Hal itu dikatakan Gubernur Jawa Tengah Mardiyanto, Rabu (25/7), saat membuka diskusi bertema "Percepatan Pembangunan Tol Semarang- Solo dan Upaya Peningkatan Ekonomi Masyarakat" yang diadakan Forum Diskusi Wartawan Provinsi Jawa Tengah, di Hotel Santika Semarang.
Jalan tol Semarang-Solo tersebut akan melintasi enam wilayah kota atau kabupaten yang terdiri dari lima bagian atau ruas, yaitu ruas Tembalang-Ungaran sepanjang 11,2 kilometer, Ungaran-Bawen 11,9 kilometer, Bawen-Salatiga 18,8 kilometer, Salatiga-Boyolali 20,9 kilometer, dan Boyolali-Karanganyar 13 kilometer.
"Nilai bisnis jalan ini memang tinggi, tetapi saya meminta bupati atau wali kota untuk tidak mengubah-ubah NJOP," ujar dia. Menurut Mardiyanto, hal ini juga akan berdampak pada harga penggantian tanah yang dilewati jalan tol. Penentuan ini diharapkan tidak memberatkan dalam proses pembebasan lahan, tetapi juga tidak merugikan masyarakat. Perlu pula dipertimbangkan ketersediaan dana.
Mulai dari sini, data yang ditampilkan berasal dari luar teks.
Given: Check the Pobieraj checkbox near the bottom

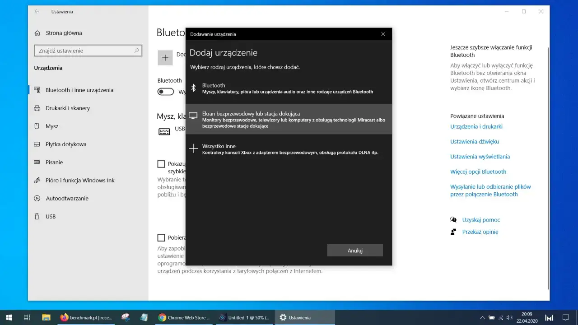Looking at the screenshot, I should pos(161,237).
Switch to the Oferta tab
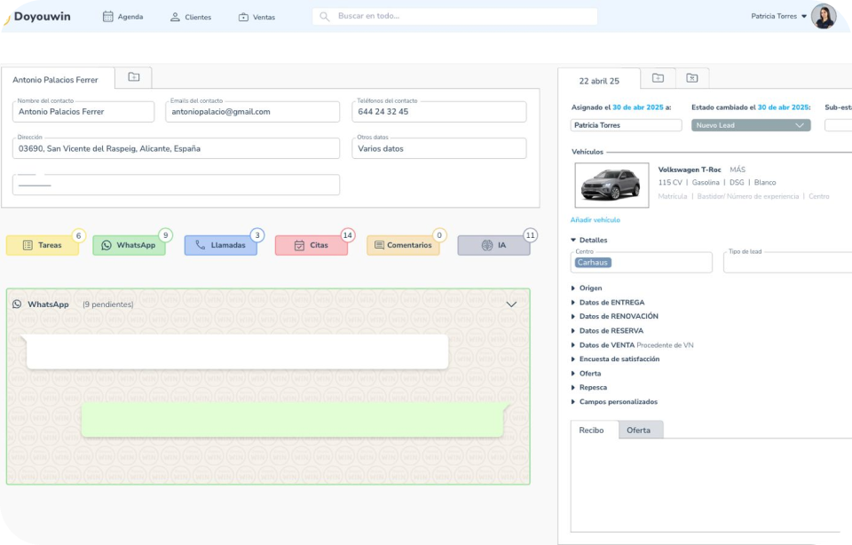This screenshot has width=852, height=545. 638,430
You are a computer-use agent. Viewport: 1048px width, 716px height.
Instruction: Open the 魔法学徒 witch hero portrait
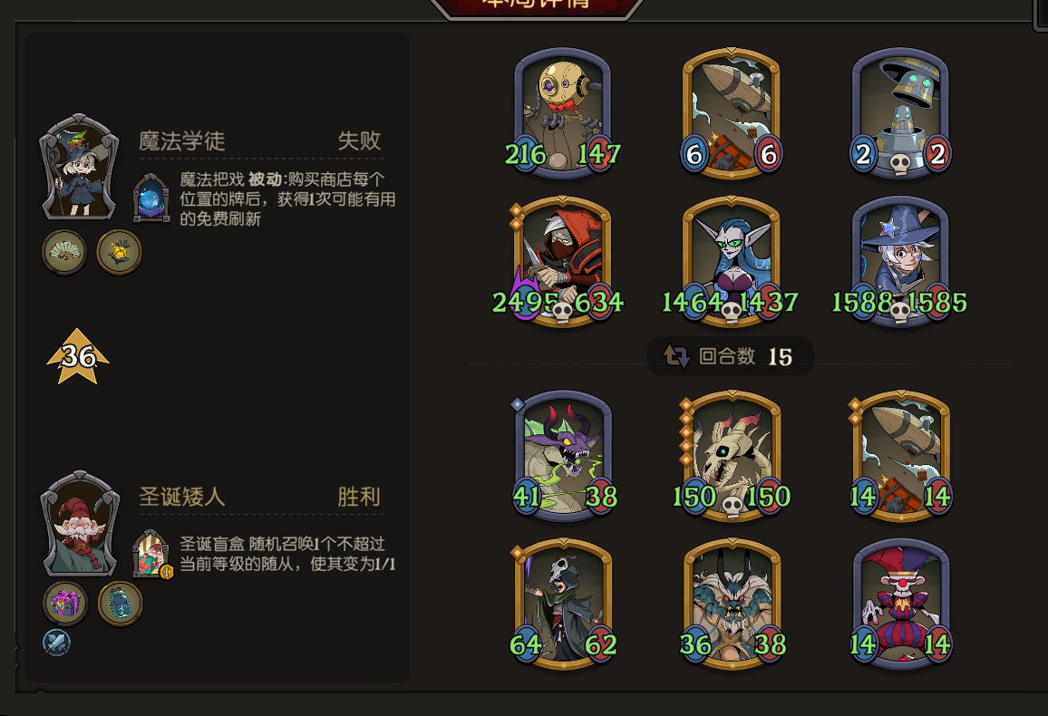(x=80, y=168)
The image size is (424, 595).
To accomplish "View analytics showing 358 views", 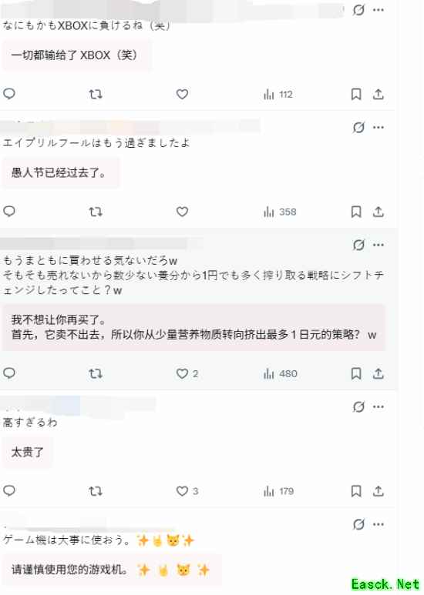I will (x=280, y=212).
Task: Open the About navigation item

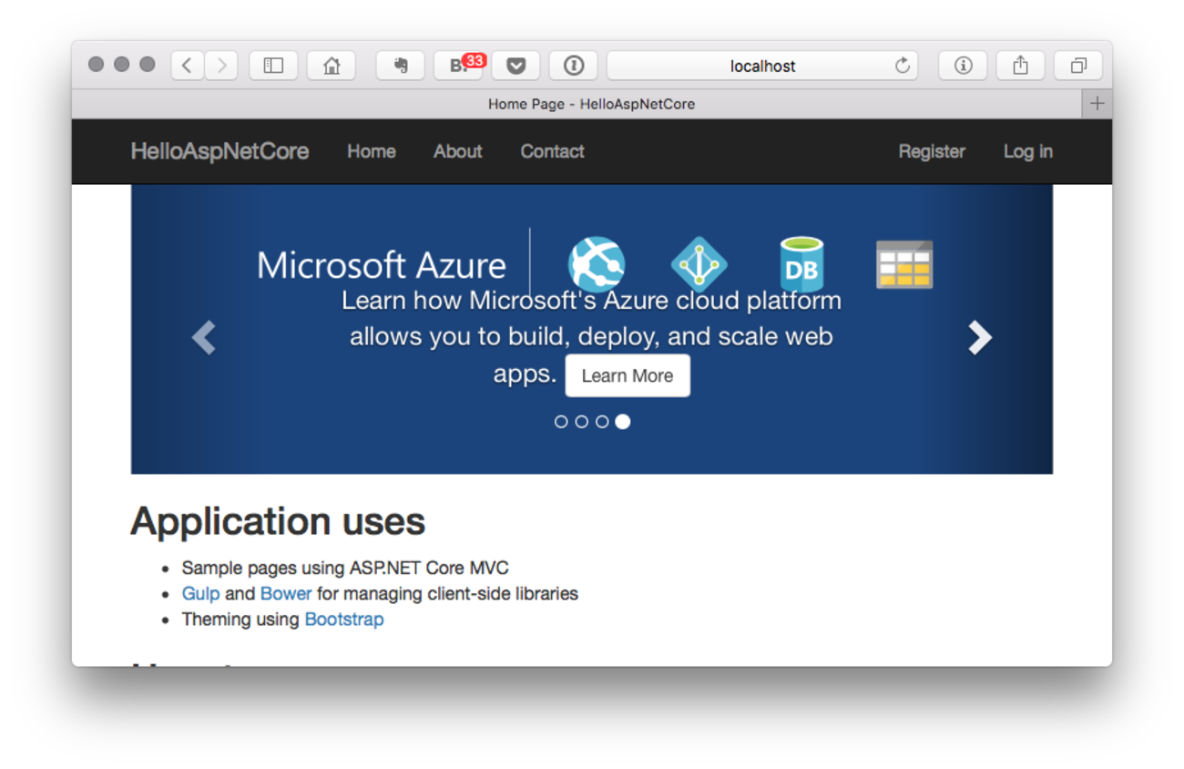Action: click(457, 151)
Oleh karena itu, diharapkan wali kota dan bupati mampu memberikan gambaran NJOP yang wajar.
"Jangan sampai lahan seharga Rp 500.000 per meter persegi kemudian dilipatgandakan menjadi Rp 1,5 juta per meter persegi. Sesuaikan nilainya dengan kondisi sewajarnya," ujar Mardiyanto.
Di tempat terpisah, Kepala Kamar Dagang dan Industri Jateng Solichedi mengatakan, kepala daerah yang menaikkan NJOP hanya untuk mengejar keuntungan sesaat dan berpikir dalam jangka pendek. Hal ini justru akan menjadi kontraproduktif untuk mereka karena akan menghambat proses pengerjaan jalan tol.
Padahal, kata dia, infrastruktur jalan dan transportasi memegang peranan cukup vital dalam perdagangan dan investasi dalam sebuah daerah. Apalagi, jalan tol ini juga diharapkan mampu memberikan dampak pertumbuhan lingkungan maupun sumber daya manusia. "Namun, saya tidak menutup mata bahwa ada dampak negatif juga," ujar dia.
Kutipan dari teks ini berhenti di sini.